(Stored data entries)
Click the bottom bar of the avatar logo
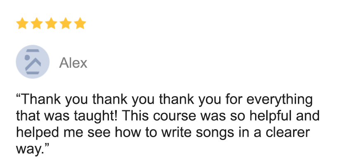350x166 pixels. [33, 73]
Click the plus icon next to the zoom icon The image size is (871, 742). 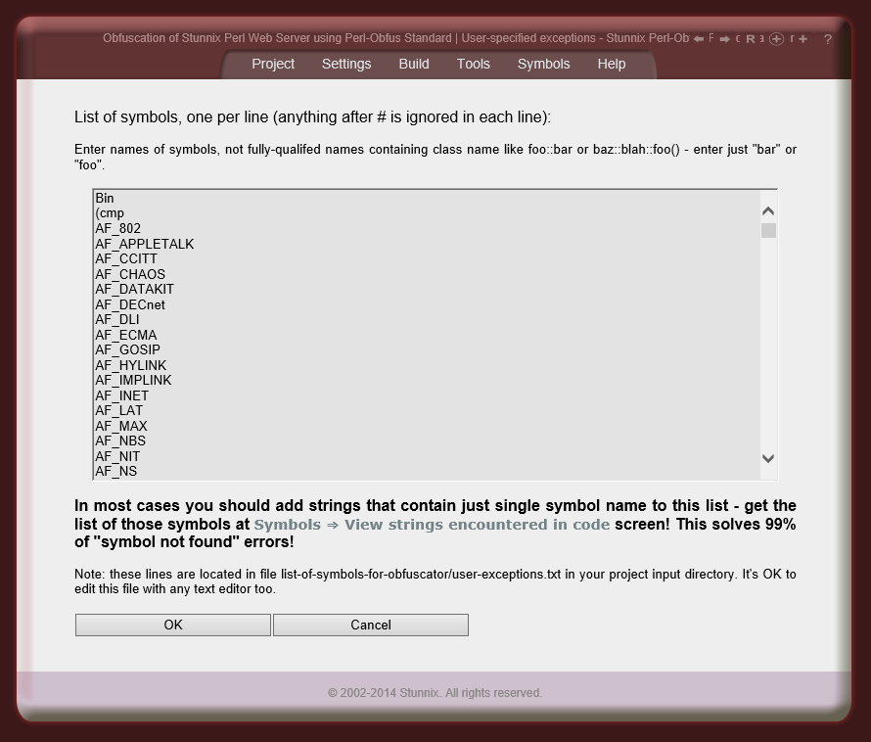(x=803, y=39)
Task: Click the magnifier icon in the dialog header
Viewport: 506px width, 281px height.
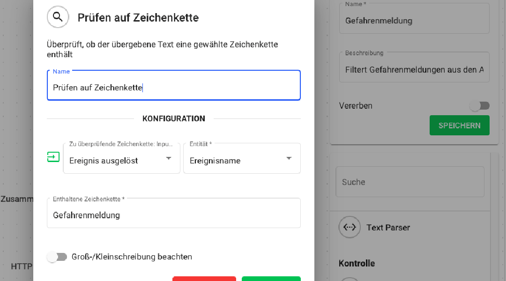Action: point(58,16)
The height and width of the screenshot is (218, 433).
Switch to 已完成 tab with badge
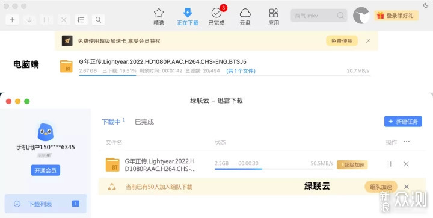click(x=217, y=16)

**Exercise description**:
Only the lines from the one containing "Viewport: 506px width, 281px height." through the final line of the records should be transcribed, exactly and with no pictures.

**Completed task**:
Viewport: 506px width, 281px height.
Action: point(58,16)
The height and width of the screenshot is (218, 433).
Switch to 已完成 tab with badge
click(x=217, y=16)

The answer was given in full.